If your strategy is to reach out to all the bloggers in your industry and get them to write about you, that’s pretty much what every other startup is going to do–and anyone who has done it will tell you the results will likely be underwhelming.

So make it real, and also realistic. Don’t just do what everybody else has done.

4) A financing strategy that gets you *somewhere*–When I say *somewhere,* I really mean one of three outcomes: getting critical mass (whatever that is for you) or at a product milestone that makes your venture fundable, starting to get revenues or cash-flow positive. When someone asks you, “What does this money get you?” they really want to know that it gets you to some amount of users, coverage of certain platforms, first enterprise customers, whatever it is. Just something more mission critical than “18 months.”

Notice that it’s not necessarily all the way to the exit strategy.
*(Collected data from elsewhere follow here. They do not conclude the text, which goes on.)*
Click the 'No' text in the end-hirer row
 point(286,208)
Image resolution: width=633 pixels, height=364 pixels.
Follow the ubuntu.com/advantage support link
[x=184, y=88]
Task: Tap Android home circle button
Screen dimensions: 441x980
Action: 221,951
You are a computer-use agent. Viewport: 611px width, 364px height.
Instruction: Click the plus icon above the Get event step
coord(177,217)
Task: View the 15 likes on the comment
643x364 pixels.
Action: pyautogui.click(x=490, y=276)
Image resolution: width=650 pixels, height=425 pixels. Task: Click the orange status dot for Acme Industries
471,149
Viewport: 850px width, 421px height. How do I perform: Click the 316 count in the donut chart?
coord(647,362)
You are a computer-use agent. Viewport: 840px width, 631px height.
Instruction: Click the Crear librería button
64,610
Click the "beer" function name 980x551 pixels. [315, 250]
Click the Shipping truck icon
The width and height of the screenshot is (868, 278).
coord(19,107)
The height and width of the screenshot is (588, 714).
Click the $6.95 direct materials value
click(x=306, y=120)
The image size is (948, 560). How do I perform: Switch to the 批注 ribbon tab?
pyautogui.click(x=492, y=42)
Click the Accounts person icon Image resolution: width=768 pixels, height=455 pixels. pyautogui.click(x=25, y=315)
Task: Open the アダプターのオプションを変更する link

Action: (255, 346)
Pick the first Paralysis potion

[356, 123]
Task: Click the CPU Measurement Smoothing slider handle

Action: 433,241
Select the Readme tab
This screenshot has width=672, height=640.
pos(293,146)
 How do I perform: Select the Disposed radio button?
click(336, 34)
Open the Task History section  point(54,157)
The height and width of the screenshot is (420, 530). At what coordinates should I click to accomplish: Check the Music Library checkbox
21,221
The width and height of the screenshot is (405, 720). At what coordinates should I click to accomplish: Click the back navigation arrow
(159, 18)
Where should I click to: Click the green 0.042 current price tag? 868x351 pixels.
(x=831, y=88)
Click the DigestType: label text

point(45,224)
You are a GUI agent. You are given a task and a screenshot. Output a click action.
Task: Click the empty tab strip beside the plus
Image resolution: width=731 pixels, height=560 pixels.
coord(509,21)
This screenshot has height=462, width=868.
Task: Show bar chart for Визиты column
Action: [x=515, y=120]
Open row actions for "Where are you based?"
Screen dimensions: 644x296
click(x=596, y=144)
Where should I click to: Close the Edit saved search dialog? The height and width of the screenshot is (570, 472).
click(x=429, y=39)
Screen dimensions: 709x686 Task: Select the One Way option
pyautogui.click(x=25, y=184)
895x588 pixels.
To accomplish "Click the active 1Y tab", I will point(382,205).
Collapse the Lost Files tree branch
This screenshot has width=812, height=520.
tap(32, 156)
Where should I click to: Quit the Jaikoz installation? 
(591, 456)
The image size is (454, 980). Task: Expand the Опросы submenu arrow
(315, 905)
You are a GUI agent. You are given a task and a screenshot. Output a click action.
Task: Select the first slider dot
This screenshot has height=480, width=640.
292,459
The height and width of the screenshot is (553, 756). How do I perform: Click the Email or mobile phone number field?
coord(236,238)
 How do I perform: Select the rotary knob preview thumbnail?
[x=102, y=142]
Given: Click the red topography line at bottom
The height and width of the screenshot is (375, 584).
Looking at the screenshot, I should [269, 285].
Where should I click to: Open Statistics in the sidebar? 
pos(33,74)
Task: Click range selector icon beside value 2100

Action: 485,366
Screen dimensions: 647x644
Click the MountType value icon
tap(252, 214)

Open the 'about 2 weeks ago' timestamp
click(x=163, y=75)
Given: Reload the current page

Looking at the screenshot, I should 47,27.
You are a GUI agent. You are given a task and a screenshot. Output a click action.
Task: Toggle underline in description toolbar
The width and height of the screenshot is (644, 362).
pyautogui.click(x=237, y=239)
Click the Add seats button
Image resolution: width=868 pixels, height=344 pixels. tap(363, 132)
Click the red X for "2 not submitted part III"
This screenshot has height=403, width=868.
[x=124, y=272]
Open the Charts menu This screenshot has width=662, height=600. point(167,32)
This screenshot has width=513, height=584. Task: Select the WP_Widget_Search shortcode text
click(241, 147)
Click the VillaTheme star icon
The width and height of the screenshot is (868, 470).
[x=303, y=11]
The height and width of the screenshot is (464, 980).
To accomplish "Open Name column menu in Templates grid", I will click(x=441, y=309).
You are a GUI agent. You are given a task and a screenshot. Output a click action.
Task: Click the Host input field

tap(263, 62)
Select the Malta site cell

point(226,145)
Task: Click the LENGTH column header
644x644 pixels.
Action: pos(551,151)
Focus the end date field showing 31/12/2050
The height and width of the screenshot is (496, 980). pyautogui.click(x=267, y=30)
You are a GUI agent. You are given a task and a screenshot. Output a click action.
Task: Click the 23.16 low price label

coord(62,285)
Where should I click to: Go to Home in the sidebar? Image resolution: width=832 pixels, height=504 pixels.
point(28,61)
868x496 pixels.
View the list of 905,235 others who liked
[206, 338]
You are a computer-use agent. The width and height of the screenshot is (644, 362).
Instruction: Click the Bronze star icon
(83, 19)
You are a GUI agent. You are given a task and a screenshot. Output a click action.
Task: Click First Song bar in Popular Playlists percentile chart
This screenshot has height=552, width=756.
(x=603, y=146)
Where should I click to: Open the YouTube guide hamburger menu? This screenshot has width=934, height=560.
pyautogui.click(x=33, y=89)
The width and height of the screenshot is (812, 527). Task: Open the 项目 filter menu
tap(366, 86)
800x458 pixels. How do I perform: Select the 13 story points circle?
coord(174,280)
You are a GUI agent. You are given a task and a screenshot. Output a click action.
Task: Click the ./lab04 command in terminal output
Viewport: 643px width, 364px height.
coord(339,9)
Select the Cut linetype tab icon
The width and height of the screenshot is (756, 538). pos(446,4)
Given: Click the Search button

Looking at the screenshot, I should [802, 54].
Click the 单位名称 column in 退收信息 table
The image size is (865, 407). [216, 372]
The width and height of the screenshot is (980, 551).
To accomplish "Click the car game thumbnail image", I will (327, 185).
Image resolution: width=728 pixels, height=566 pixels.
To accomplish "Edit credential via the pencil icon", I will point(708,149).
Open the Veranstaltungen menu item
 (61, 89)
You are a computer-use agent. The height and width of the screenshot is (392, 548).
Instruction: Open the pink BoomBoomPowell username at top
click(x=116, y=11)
I find this very refreshing, looking at some real next step, and going back to the foundation of metrics and milestones, trackability.

5) Specific value creation –The easiest way to show value creation is to say that each customer is worth X dollars in revenue. Pair that with the cost of customer acquisition and net worth; there’s your business. I don’t care if these are wild-ass guesses–at least make some attempt at showing that at customer N, your business is worth X.

That’s a very nice summary of “value creation.” Units times price.

What I like about this post is that it gets away from the standards I find myself listing too often: exit strategy, differentiation, growth potential, defensibility, management team and so on. This different way of looking at it seems very useful to me.